Note: i have been a Moderator for a Facebook travel group for over seven years. The group was founded by my dear friend Ellie MacGregor and her husband Tedly in 2017, the year I met them in Mazatlan where they were spending two months. One year later when they were heading off to exotic destinations where the WiFi might be unreliable, she asked me to help out. The group was created to push the concept of people becoming perpetual nomadic expats, seeing the world slowly, one destination at a time. Their main mode has been to rent an AirBnB for a month at a time in numerous different countries. They were young retirees, 50 and 40 something, when they threw over their careers, liquidated their assets and took off, exhausted from high pressure lives in the US. During the pandemic they were more or less trapped for almost two years on a small Philippine island where they made the best of it through many trials and tribulations. I have forgotten the original name for the group, but it soon became Earth Vagabonds (the website for their blog is earthvagabonds.com if you want to catch up on their adventures for the past eight years).

  Last year Ellie gave up the group to a new administrator. It is now called Budget Slow Travel in Retirement. I have stayed on, by my fingernails, as the group has strayed far from its original mission. Some of the other old timers have left and started a new group called Retired Nomads. This piece was originally written for the main group and has been edited for its present incarnation on this website.

 

 

                                         On the Joys of Getting Lost

 

    I just finished reading an interesting book called River of the Gods which dealt mainly with the expeditions that sought to discover the source of the world’s longest river, the Nile in the mid-nineteenth century.  That kind of travel was not for amusement, but a deadly serious business where a great many participants lost their lives, well aware of that probability even before they set out.  As for the survivors, they suffered hardships that we can barely imagine and many emerged broken in body and spirit.  Although these expeditions departing from Zanzibar covered only a few hundred miles as the crow flies, they could last for months or even over a year.  Most characteristically, these explorers had no idea where they were going, how they would get there if at all, or any sense of what they would find along the way.

   From my admittedly biased perspective, the pendulum has swung much too far in the opposite extreme direction.  Although the original founders and members of the Facebook group Earth Vagabonds, which has since spun off Retired Nomads, were interested in staying in a single locale for at least a month or so at a time, balancing “sightseeing” with the desire to somewhat integrate into the local culture, they have always retained their flexiblity.
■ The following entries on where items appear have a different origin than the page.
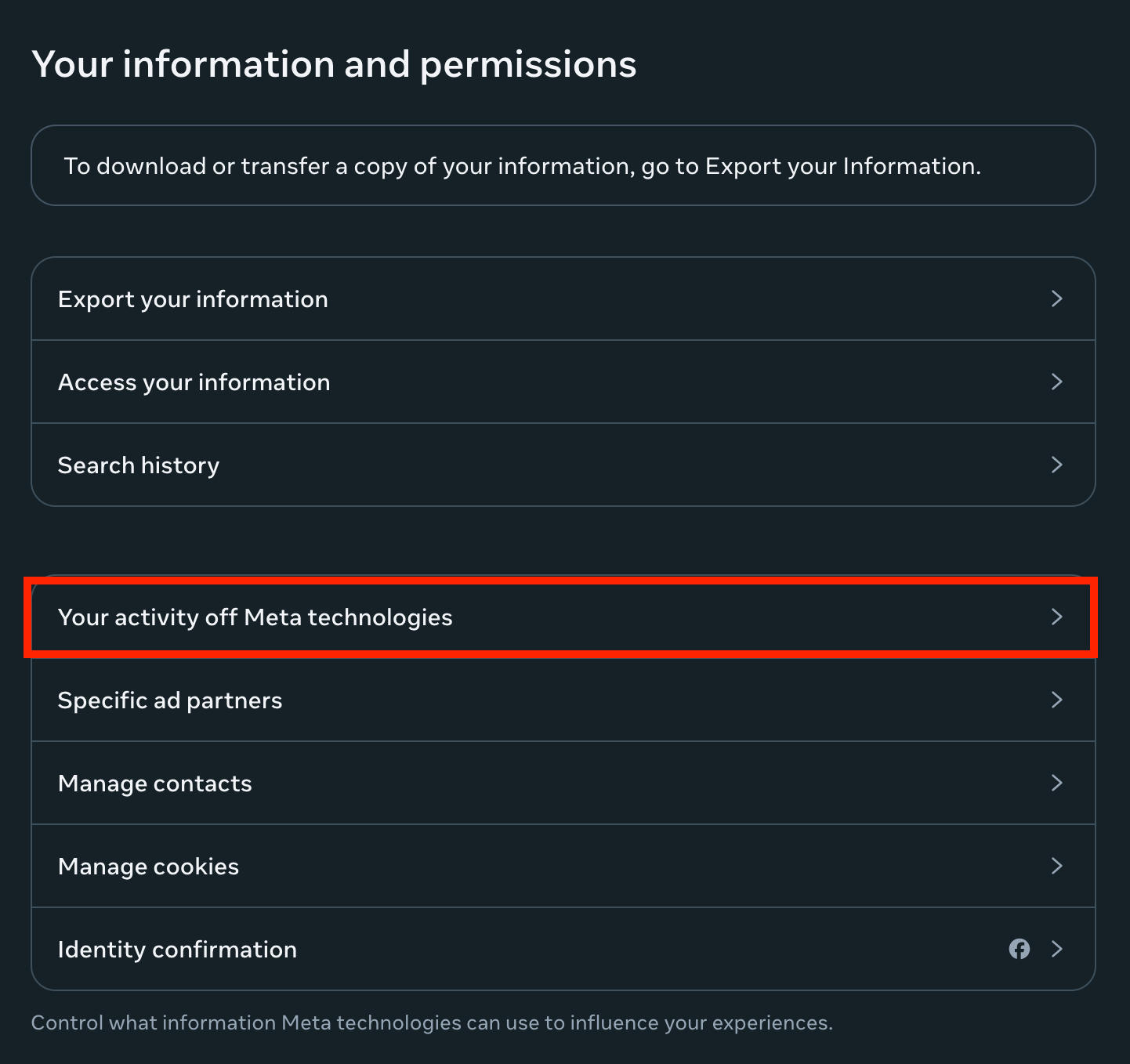
Task: Open Your activity off Meta technologies
Action: click(x=255, y=617)
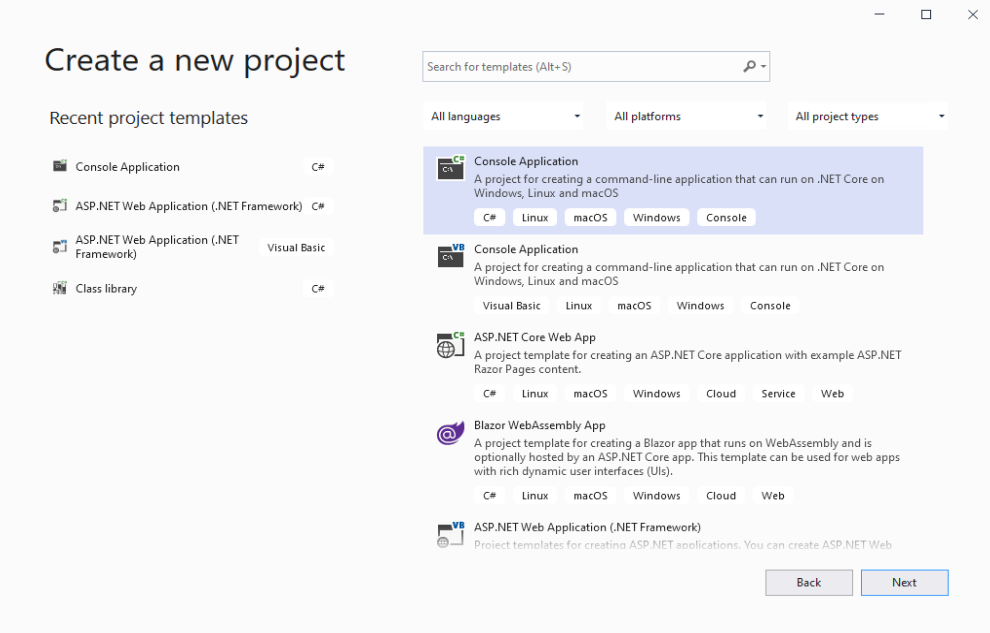Select the ASP.NET Core Web App globe icon
This screenshot has width=990, height=633.
point(450,345)
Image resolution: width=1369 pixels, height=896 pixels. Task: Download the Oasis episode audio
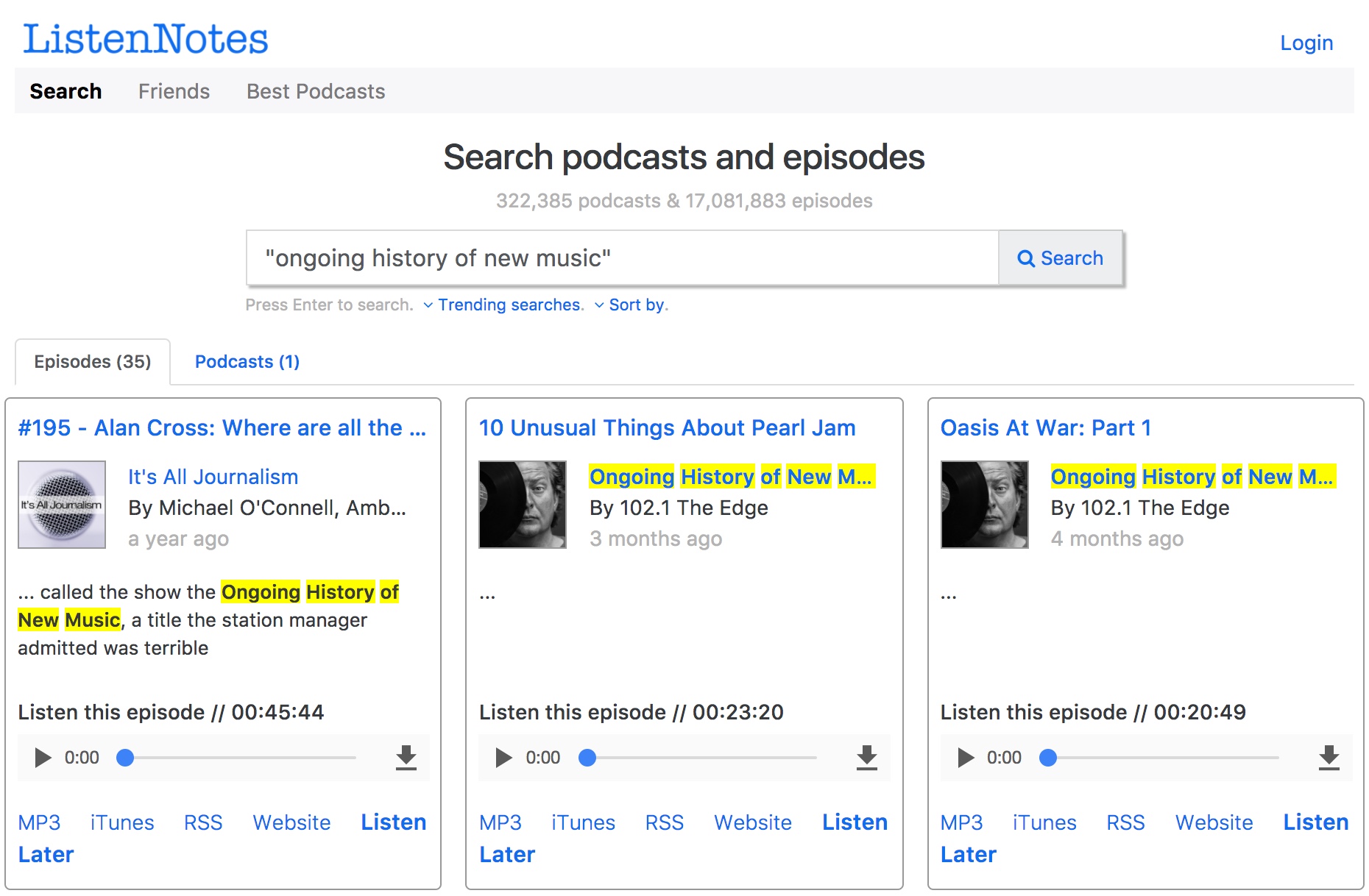[x=1329, y=757]
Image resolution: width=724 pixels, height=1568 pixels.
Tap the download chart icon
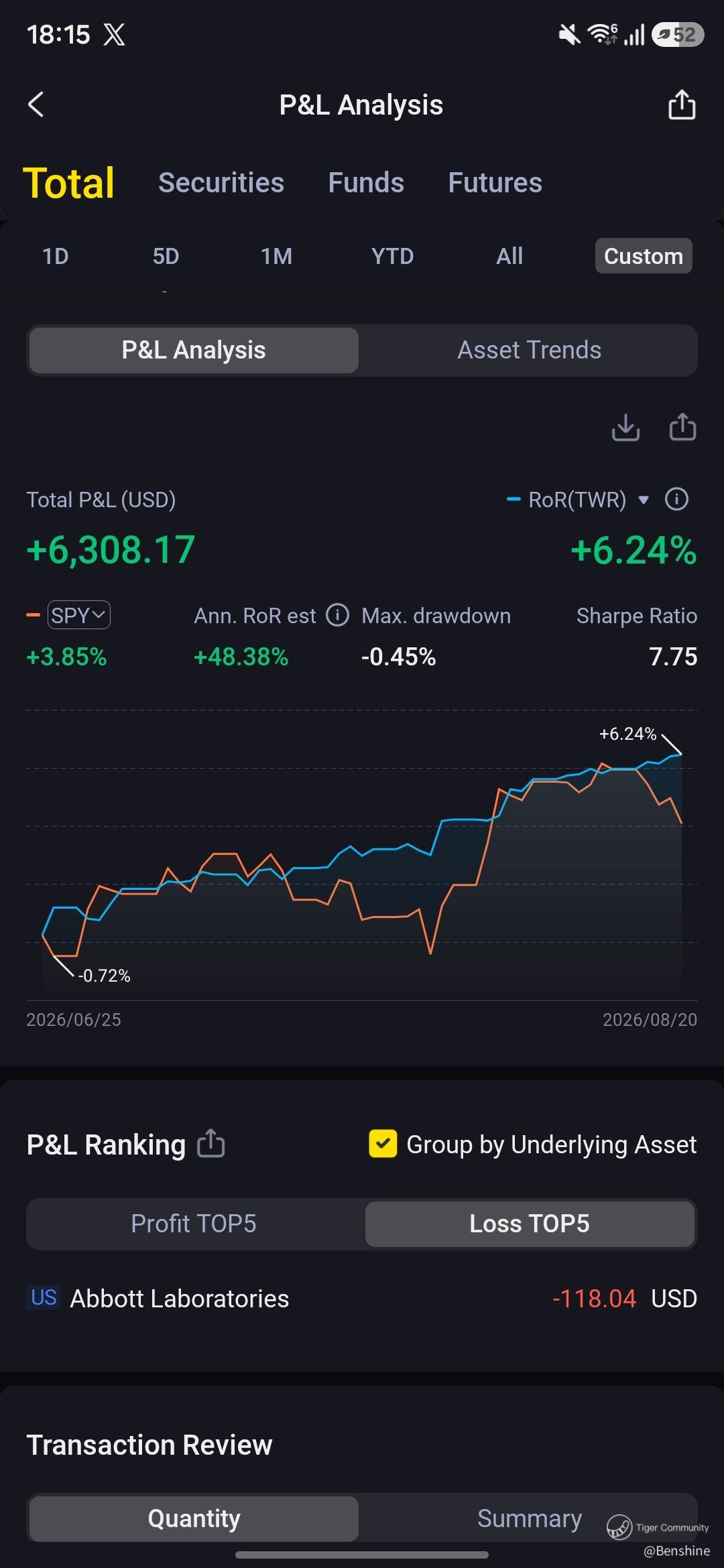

I see little evidence of that reflected in the great majority of the posts in the group’s newest iteration. The vast majority of the now over hundred thousand members seem to have less than no interest in the group’s original mission; this even though the title and group statement still pretend to espouse it. Instead it has totally morphed into a standard tourist forum.

   If the devil is in the details, then the dark side has triumphed. People are no longer writing about slow integration into a society. Rather they are now quickly on the move, itineraries  bundled together down to the tiniest detail. All transportation and lodging is pre-booked. Daily schedules are pre-set, what we are going to visit and how we are going to structure it all.  We have researched the restaurants we want to eat at. We have watched TV programs and YouTube videos and already know what it all is going to look like. We already think we know most of what we need to learn about our destinations. The minutiae tends to SIM cards, travel insurance, all the best apps and styles of backpacks and luggage.  To my jaundiced eyes, all of this is totally claustrophobic. It leaves no room for spontaneity, sudden opportunity, mixing with actual locals or almost anything that motivates me to travel personally.  It is safe - whatever that means - secure and sanitized. As to travel as exploration, that meme is now dead upon arrival.

    It would be ludicrous for me to compare my wanderings in the seventies and eighties to the horrors endured by Sir Richard Burton and his major frenemy John Speke. My level of peril has been comparably extremely low, much more similar to that faced by contemporary travelers  - the odd encounter with terrorism excepted - and nothing like the existential dread that marked their olden journeys.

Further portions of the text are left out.